READING TEXT:
Our First Year as a “Lean, Mean, Promise Machine”

Written by Amanda Cote

On July 13, 2011

Dear Friends – It’s been a little more than a year since CPN opened its doors last July and what a whirlwind it has been! We thought it would be a good time to share a quick program-focused year in review.

Conducting Community Surveys
Beginning in August, CPN surveyed nonprofit organizations that are currently providing services to the children and families who live within the Neighborhood. Thanks to assistance from Trident United Way and the Coastal Community Foundation, requests for survey responses were sent to 500+ nonprofits. The services were arrayed along six areas of community focus (parenting, education, employment, community revitalization, housing, and healthcare) and along nine age groups from prenatal to seniors.

While we continued to add to the survey data, we were simultaneously identifying unmet needs and areas of service duplication and fragmentation that need to be addressed as we create systems that will allow the most effective service providers to scale up to serve more children.

Excerpts from a dataset:

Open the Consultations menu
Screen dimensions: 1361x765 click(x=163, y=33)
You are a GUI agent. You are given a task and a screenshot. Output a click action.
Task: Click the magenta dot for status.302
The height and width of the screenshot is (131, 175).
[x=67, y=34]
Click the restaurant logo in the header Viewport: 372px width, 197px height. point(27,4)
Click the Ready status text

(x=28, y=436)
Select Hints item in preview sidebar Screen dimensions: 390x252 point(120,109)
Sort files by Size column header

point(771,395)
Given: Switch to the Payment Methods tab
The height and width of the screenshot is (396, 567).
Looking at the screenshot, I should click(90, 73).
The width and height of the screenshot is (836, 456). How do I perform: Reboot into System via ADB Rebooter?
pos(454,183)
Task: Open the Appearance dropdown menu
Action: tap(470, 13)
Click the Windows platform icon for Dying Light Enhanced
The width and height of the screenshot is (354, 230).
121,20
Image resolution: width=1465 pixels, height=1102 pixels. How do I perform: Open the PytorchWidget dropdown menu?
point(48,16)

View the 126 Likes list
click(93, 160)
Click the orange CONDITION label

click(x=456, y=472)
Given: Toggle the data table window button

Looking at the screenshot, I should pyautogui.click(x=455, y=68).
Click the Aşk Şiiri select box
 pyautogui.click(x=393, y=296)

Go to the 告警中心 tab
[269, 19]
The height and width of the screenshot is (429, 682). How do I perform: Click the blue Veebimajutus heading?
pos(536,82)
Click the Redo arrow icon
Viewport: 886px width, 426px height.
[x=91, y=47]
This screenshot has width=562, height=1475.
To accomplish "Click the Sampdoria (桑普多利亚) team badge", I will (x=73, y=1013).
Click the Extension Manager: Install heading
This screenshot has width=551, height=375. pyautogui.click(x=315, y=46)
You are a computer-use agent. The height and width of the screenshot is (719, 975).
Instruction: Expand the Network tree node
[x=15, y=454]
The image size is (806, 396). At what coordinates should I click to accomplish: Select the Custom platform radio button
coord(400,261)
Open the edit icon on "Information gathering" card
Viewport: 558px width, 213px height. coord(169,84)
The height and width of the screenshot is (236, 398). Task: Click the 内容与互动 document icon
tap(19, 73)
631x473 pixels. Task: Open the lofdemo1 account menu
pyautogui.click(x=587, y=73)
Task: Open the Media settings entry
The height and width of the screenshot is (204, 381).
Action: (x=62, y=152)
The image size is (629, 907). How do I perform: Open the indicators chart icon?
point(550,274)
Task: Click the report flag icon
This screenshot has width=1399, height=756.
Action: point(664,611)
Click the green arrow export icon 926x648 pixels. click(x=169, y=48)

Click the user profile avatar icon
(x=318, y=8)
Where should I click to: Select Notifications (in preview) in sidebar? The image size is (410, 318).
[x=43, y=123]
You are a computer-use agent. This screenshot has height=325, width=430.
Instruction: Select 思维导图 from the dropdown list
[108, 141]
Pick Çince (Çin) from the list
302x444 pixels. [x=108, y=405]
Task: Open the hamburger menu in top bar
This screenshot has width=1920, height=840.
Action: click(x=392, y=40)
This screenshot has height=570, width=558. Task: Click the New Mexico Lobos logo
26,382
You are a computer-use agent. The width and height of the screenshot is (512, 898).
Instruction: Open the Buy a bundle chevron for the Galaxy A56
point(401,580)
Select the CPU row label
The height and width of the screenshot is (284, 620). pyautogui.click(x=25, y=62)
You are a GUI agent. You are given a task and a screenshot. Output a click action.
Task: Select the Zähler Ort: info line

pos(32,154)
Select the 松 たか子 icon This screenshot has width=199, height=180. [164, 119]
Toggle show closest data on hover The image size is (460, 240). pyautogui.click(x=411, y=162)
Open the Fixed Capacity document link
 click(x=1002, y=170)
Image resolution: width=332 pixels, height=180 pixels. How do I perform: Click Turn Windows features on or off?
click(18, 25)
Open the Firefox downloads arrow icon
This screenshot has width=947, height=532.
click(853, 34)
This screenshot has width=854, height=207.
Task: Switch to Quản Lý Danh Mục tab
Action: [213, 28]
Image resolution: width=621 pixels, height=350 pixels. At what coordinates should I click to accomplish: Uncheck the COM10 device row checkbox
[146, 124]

BRIEF 1:
Answer these questions from the CPN year-in-review post:
(a) Who wrote the post?
(b) To how many nonprofits were requests for survey responses sent?
(c) What was CPN identifying while it continued to add to the survey data?
BRIEF 2:
Write a continuation of the CPN year-in-review post, picking up after its final sentence.

ANSWER AREA 1:
(a) Amanda Cote
(b) 500+ nonprofits
(c) Unmet needs and areas of service duplication and fragmentation

ANSWER AREA 2:
Establishing School-Based Priorities
Throughout the fall, we worked with the Charleston County School District and the principals at the four elementary schools (James Simons, Mary Ford, Sanders-Clyde, and Chicora) and began creating plans for resource infusion into the elementary schools to address priority needs in six areas:

  1. Strengthening School Leadership, Including Building a College-Bound Culture
  2. Cultivating and Retaining the Best Teachers
  3. Enhancing Parental Involvement
  4. Providing High Quality, Coordinated In-School Support Services
  5. Providing Safe , Outcomes-Focused Extended Learning Environments, Including After-School and Summer Programs
  6. Stabilizing Funding Streams for the Programs and Services in the Five Areas Listed Above.

Researching Best Practices
To ensure that we began addressing these priorities effectively and efficiently, we also partnered with the College of Charleston and the Citadel to create detailed research briefs on best practices for policies and programs along the six general strands of focus (parenting, education, employment, community revitalization, housing, and healthcare), and within the six school-based priority areas. Each college recruited and generously provided in-kind funding for graduate students to assist us in this critical research which will help us ensure that our work moving forward relies on the best available evidence for known programs that produce measurable outcomes for children and families.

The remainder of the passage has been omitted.